Arapça “yol, usul, meslek” anlamına gelen “tarik” sözünden türemiş olan tarikat’e gelince; ibadet ve muameleler hakkında ayrı bir sisteme sahip olmayıp, kulu Tanrıya yaklaştıran; zevk, neş’e, irfan, aşk ve cezbe yoludur. En kısa anlatışla mezhep, ilim yoludur; tarikatse irfan (anlayış) yolu.. Tarikatın esası ise tasavvuftur. İslâmiyette çok fazla sayıda tarikat olmasına rağmen 12 temel tarikat olduğunda görüş birliği vardır. Bunlarsa; Kaadirî, Rıfâî, Bedevî, Desûkıy, Sa’dî, Şâzilî, Halvetî, Mevlevî, Bektaşî, Bayrâmî, Nakşbendî’dir.

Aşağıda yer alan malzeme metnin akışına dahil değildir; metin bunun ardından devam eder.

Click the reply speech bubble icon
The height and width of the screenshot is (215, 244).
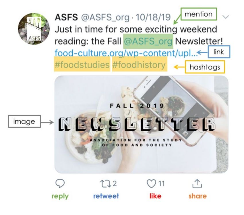(60, 183)
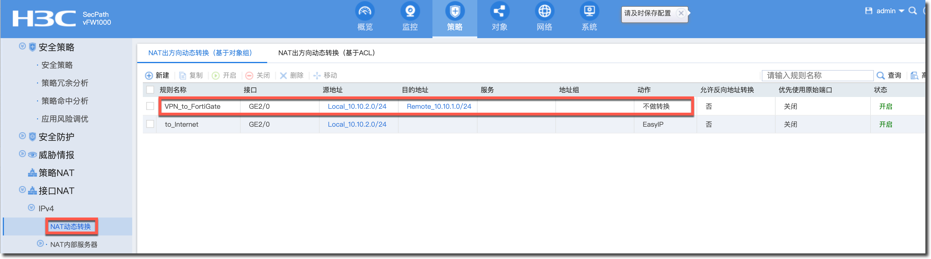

[15] Kurtarılamıyacak bir hastayı veya acı çeken bir yaralıyı öldürmek, kastedilmektedir.
[16] mezceden: Birarada ortaya koyan; ikisini birbirinin içinde gerçekleştiren, katıştıran.
[17] fiil: Yapılan iş, eylem.
[18] temenni: İstenen şey, dilek dua.
[19] hiyerarşi: Alt kademeden üst kademelere uzanan aşama sıraları; birbirlerine göre ast ve üst olarak yükselen önem ve idarî kademe sıraları.